All I ever wanted to do was write, and between 1984 and 1999 I realized that dream in a big way, first as a staffer at Rolling Stone magazine in New York City and later writing Five Against One, a 1998 biography on Pearl Jam.
Those experiences were mostly exhilarating, but my last few years in New York were traumatic enough to leave some scars. By the time I finished Five Against One, I had managed to convince myself that I neither wanted nor deserved to write about music anymore.
In 1999, thoroughly disillusioned and feeling like my life’s purpose had rejected me, I walked away from all of it, moving back home to Louisiana to hide out with family and lick my wounds.
I’ve been “regrouping” for 17 years. I parlayed an interest in glassblowing into an art glass business and it thrived, until the financial markets crashed in 2007 and my clients no longer had the disposable income to buy my work. I took a day job as a real estate leasing agent to make ends meet, and realized before a year was out that I possessed neither the patience nor the ass-kissing skills required for a successful sales career. In August 2014 I was offered a gig at a local scientific glass company, and it was a good fit. I’m still there.
While all the job-shuffling was going on, there were other complications. My romantic life took a nosedive as soon as I stepped onto Louisiana soil, because complicated, artistic bad boys are in very short supply here in the land of hey-darlin’-let’s-go-muddin’. There’ve been long bouts with depression. Around 2005 I had some dental work done and got hooked on opiates in the process, a vicious monkey it would take several years and a solid program of recovery to shake off my back. (On July 15, 2016, I celebrated nine years clean.) My finances are a snarled and unruly mess, mostly due to my lifelong ineptitude when it comes to managing my money but also because one fine day some years back, I decided to check out one of the local riverboat casinos, promptly won $1500 on a slot machine, and developed a raging gambling addiction on the spot. These days I know enough to stay away from the one-armed bandits, but my brief stint as a degenerate gambler did some serious damage to my, uh, portfolio.

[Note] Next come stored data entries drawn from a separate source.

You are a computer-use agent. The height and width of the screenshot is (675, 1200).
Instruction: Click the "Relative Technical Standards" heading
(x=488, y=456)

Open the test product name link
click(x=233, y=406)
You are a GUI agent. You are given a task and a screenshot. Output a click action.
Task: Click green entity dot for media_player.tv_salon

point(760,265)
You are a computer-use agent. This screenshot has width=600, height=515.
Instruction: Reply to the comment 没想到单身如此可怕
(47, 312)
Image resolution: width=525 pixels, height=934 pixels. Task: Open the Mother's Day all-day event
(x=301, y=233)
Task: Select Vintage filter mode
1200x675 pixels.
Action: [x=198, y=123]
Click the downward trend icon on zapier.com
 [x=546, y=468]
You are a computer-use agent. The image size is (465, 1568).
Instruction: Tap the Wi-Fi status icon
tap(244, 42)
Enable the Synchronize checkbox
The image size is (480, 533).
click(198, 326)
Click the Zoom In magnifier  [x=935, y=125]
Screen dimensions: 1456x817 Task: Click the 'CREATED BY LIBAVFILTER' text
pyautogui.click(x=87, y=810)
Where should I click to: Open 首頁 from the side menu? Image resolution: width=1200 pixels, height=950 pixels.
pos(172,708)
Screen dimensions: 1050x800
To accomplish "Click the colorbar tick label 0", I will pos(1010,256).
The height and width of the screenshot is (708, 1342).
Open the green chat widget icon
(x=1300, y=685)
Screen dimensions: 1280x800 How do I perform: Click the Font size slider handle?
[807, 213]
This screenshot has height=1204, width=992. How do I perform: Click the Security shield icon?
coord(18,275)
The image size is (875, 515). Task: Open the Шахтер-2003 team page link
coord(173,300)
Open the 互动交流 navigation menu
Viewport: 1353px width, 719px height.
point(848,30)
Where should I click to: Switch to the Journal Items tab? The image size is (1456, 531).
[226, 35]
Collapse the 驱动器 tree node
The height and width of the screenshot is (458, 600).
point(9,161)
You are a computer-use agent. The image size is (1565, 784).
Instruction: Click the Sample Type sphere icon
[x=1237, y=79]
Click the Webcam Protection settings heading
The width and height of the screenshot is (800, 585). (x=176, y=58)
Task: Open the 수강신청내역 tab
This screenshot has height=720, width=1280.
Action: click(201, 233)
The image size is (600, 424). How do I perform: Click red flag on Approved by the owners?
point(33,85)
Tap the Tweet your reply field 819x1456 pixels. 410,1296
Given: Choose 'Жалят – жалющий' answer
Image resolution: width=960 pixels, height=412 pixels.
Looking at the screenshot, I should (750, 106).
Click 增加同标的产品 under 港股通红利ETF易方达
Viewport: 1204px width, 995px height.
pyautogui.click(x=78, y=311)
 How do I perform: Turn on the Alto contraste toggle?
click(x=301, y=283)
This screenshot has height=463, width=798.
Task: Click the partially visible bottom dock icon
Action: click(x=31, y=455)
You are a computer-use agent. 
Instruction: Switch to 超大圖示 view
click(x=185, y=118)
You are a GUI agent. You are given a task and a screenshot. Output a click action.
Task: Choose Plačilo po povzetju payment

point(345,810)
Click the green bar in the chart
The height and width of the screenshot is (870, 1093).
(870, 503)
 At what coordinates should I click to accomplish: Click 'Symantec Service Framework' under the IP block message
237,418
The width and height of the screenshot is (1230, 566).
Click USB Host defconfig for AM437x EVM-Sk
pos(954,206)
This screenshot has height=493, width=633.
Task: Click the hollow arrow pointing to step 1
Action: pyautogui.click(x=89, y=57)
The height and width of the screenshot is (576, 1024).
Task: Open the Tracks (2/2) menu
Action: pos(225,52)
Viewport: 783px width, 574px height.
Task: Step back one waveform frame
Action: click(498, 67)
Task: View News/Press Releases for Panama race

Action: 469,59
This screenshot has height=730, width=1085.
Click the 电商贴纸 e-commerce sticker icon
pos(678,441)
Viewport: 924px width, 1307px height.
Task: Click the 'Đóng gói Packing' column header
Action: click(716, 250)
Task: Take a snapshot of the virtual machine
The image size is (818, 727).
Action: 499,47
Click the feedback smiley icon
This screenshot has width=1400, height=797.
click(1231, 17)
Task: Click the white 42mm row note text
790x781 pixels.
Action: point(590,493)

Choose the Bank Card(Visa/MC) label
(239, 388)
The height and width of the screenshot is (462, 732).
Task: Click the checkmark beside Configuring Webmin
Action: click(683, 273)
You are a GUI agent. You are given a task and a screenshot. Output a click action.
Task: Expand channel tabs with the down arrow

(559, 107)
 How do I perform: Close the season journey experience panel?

Basically? I’m a mess. I’ve built a new life for myself here. I have solid, loving support from my family and an amazing network of true-blue friends. But I’ve been struggling for quite some time with the realization that it’s just not enough. Somewhere along the way, I lost my sense of purpose, the passion that made me want to get up in the morning and that made life seem like more than just an endless stretch of boredom and toil.
Back in 2010, my flameworker friend Lydia asked me if she could do my astrological chart as part of a research project she was working on. Lydia didn’t know much about my former life as a journalist, and when she wrote back to me with her findings, I was not a little blown away. She said that because Jupiter fell in my third house, the expressions of writing and art were a great source of self confidence for me. “Since Chiron is in this house as well,” she went on to say, “it tells me that while writing is your strongest talent, it’s also the place where you may have suffered a terrible wound.”
A few weeks ago, I thought about Lydia’s reading and had something of an epiphany. I’ve squandered 17 years here waiting to feel unstuck — professionally, emotionally, romantically, spiritually. No matter what I’ve done or how well I’ve done it since I moved back to Louisiana, it’s always felt as though something vital was missing.
I believe I know now exactly when it was that I took the wrong turn. I believe that the one pursuit I’ve stubbornly avoided since 1999 is probably the one thing I should have been doing all along to help me make sense of this whole mess. I believe I’ve maneuvered myself into a stagnant and smothering life-corner that I will only escape if I write myself out of it.
So that’s what I’m going to do. I’m going to write. And this is where I’m going to do it. It’s time.